- **How to complete this task**
Look through the lines below and extract any with the word "agent".

- **Dataset entries**
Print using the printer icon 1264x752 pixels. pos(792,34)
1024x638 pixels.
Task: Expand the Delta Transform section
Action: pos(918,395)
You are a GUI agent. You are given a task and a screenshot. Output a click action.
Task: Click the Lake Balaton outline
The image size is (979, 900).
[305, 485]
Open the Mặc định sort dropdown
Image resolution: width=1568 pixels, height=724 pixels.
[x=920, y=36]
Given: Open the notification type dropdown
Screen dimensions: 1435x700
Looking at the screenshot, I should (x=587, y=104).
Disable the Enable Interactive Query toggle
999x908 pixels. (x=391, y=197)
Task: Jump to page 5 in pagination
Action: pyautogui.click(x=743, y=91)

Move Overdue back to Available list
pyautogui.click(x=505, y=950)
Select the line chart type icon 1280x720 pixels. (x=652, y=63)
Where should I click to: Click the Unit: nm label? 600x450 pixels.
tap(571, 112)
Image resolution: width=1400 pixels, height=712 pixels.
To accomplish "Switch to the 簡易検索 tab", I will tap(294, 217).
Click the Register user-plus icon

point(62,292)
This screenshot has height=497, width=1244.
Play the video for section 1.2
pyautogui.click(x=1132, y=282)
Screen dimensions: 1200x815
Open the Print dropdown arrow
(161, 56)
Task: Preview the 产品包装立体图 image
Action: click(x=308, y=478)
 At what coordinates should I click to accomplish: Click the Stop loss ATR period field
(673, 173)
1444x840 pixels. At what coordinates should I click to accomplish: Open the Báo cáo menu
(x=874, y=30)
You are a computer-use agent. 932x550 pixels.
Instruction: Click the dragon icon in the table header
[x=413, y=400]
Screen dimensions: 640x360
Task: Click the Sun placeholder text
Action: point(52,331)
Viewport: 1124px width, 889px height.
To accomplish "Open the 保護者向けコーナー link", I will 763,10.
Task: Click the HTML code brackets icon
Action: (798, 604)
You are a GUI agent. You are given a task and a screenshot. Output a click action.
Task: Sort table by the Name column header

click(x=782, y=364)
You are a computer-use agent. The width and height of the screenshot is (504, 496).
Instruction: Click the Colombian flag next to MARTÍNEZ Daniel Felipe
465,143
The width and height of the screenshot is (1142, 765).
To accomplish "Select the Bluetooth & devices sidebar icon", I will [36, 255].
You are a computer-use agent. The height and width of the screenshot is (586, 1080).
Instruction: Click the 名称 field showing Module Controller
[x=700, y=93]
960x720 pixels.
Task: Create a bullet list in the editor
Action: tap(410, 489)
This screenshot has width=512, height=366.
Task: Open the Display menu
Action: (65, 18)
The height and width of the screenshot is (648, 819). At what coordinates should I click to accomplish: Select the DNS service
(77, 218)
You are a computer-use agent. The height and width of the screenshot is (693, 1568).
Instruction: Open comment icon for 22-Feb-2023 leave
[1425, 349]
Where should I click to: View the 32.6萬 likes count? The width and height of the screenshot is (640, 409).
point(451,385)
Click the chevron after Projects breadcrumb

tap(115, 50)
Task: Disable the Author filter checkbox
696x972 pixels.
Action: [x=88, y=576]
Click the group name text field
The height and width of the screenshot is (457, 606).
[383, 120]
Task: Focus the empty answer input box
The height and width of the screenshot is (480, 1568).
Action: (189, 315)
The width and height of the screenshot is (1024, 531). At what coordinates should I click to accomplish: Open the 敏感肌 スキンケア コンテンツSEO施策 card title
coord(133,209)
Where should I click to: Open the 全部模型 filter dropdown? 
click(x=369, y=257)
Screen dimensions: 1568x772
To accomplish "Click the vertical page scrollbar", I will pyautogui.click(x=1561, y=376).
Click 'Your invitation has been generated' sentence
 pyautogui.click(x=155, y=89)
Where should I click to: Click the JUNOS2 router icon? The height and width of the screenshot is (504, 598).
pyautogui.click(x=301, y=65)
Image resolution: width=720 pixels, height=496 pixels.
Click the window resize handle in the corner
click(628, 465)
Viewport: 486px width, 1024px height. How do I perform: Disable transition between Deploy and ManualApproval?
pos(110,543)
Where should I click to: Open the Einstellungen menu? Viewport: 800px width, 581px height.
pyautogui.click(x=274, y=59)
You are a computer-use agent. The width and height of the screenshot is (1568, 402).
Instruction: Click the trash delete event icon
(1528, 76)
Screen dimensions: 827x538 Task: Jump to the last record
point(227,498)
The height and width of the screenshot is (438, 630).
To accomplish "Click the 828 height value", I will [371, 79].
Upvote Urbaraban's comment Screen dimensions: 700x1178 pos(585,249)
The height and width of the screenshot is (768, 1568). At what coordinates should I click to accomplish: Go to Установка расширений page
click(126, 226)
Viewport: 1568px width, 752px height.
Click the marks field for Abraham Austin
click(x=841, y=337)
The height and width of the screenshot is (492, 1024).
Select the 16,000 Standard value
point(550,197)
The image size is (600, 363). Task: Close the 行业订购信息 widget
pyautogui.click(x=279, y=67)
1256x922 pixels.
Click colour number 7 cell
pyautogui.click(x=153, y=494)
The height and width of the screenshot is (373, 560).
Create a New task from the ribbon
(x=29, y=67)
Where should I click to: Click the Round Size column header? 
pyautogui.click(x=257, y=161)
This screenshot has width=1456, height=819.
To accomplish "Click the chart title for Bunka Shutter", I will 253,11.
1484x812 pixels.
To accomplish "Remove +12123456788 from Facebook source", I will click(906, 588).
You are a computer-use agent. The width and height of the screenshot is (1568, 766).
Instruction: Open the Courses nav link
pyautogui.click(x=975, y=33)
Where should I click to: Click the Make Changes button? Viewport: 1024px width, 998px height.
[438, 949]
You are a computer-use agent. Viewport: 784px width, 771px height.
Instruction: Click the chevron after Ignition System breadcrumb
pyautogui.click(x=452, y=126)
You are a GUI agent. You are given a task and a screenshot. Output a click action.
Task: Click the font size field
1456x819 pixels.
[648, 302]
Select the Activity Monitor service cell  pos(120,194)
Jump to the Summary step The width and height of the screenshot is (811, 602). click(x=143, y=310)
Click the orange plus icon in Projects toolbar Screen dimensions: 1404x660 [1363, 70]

- **Output**
You are a GUI agent. You are given a task and a screenshot. Output a click action.
You are a computer-use agent. 932x550 pixels.
You are a GUI agent. You are given a task and a screenshot. Output a click action.
You are a computer-use agent. The width and height of the screenshot is (504, 496).
You are a computer-use agent. The height and width of the screenshot is (586, 1080).
You are a computer-use agent. The height and width of the screenshot is (693, 1568).
You are a computer-use agent. The width and height of the screenshot is (1568, 402).
You are a computer-use agent. The width and height of the screenshot is (1568, 766).
You are a computer-use agent. Viewport: 784px width, 771px height.
You are a GUI agent. You are given a task and a screenshot. Output a click action.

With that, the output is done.